SafeRoPE: Risk-specific Head-wise Embedding Rotation for Safe Generation in Rectified Flow Transformers
Abstract
Recent Text-to-Image (T2I) models based on rectified-flow transformers (e.g., SD3, FLUX) achieve high generative fidelity but remain vulnerable to unsafe semantics, especially when triggered by multi-token interactions. Existing mitigation methods largely rely on fine-tuning or attention modulation for concept unlearning; however, their expensive computational overhead and design tailored to U-Net-based denoisers hinder direct adaptation to transformer-based diffusion models (e.g., MMDiT).

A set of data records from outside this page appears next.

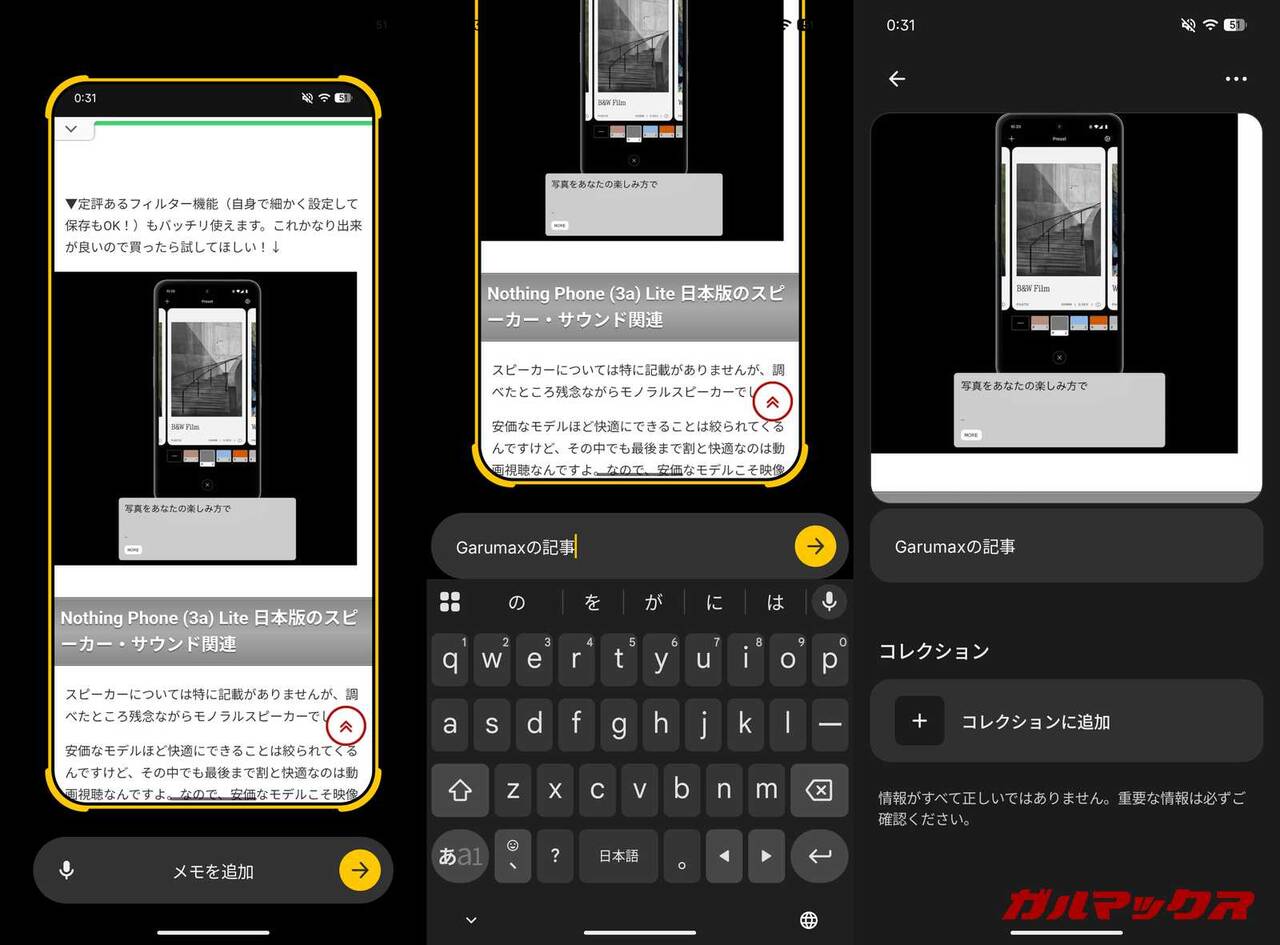The image size is (1280, 945).
Task: Tap the globe language switch icon
Action: point(809,920)
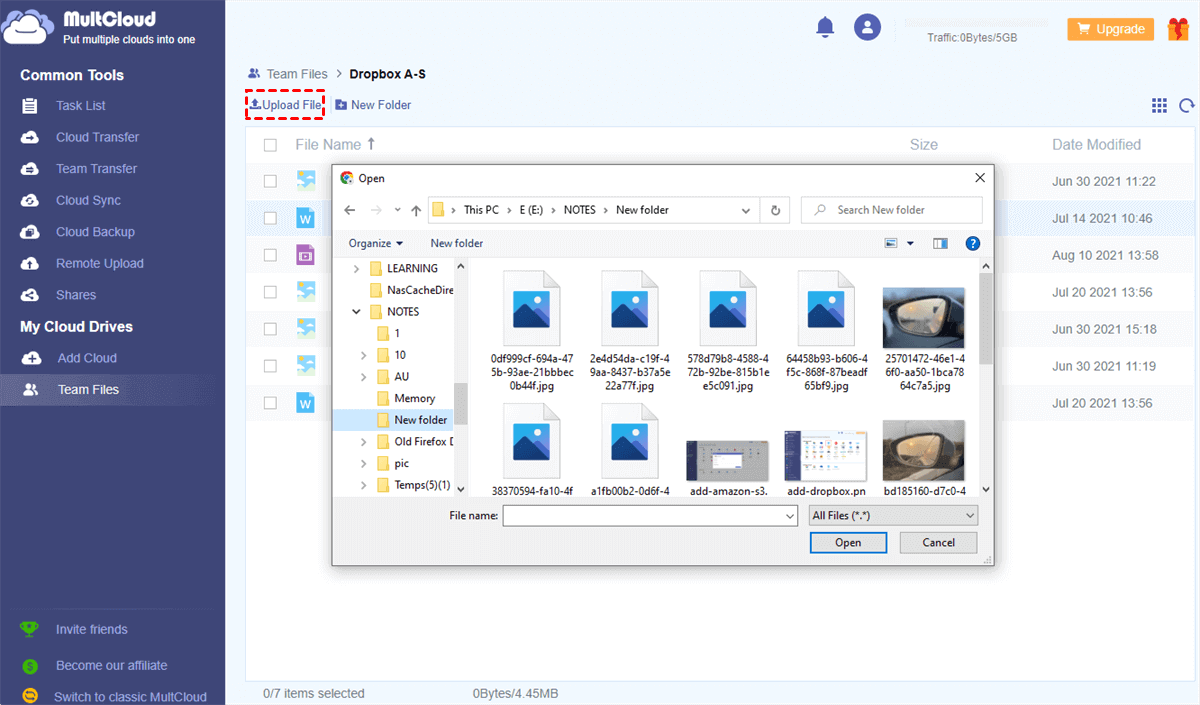Select Cloud Sync from Common Tools
The height and width of the screenshot is (705, 1200).
(x=88, y=200)
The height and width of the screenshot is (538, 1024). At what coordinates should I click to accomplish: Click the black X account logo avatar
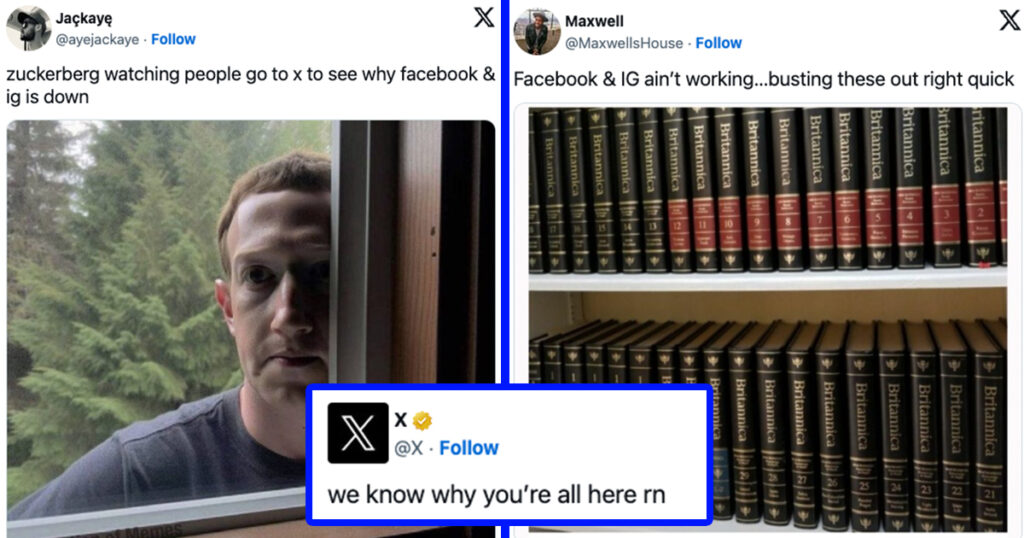[x=358, y=433]
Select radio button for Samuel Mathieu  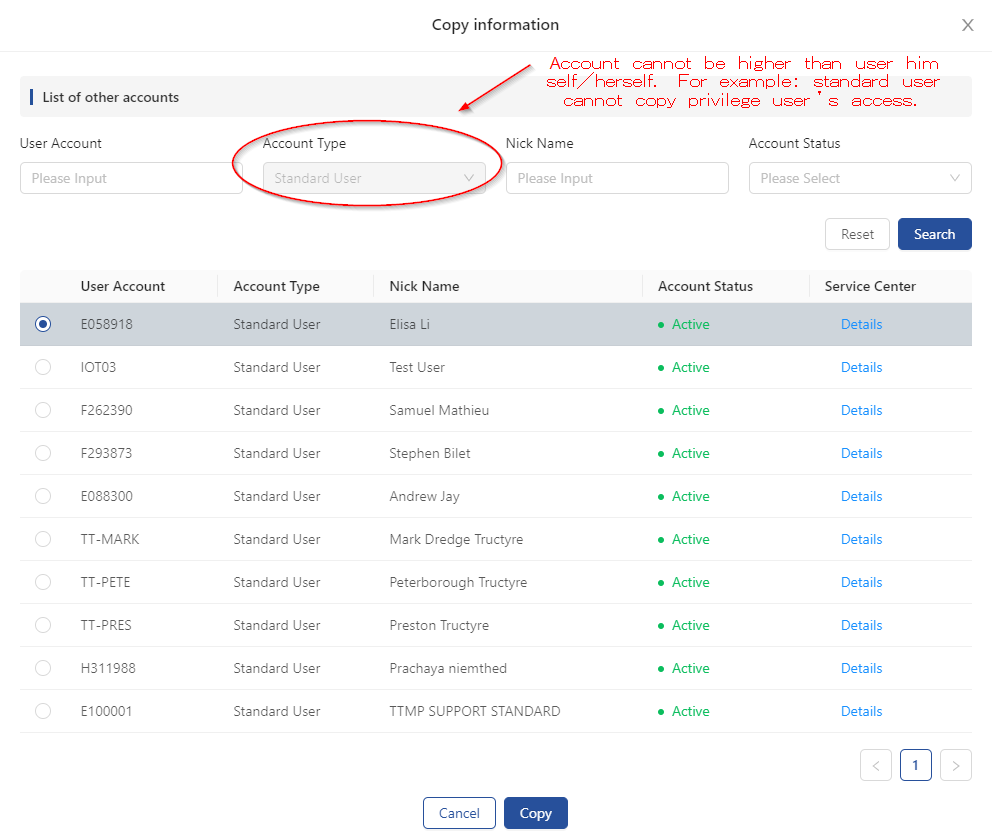43,410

In this paper, we conduct an in-depth analysis of the attention mechanism in MMDiT and find that unsafe semantics concentrate within interpretable, low-dimensional subspaces at head level, where a finite set of \textbf{safety-critical heads} is responsible for unsafe feature extraction. We further observe that perturbing the Rotary Positional Embedding (RoPE) applied to the query and key vectors can effectively modify some specific concepts in the generated images.Motivated by these insights, we propose SafeRoPE, a training-free and fine-grained safe generation framework for MMDiT. Specifically, SafeRoPE first constructs head-wise unsafe subspaces by decomposing unsafe embeddings within safety-critical heads, and computes a Latent Risk Score (LRS) for each input vector via projection onto these subspaces. We then introduce head-wise RoPE perturbations that can suppress unsafe semantics without degrading benign content or image quality. SafeRoPE combine both head-wise LRS and RoPE perturbation to perform risk-specific head-wise rotation on embeddings, enabling precise suppression of unsafe outputs while maintaining generation fidelity. Extensive experiments demonstrate that SafeRoPE achieves the SOTA performance in balancing effective harmful content mitigation and utility preservation for safe generation of MMDiT.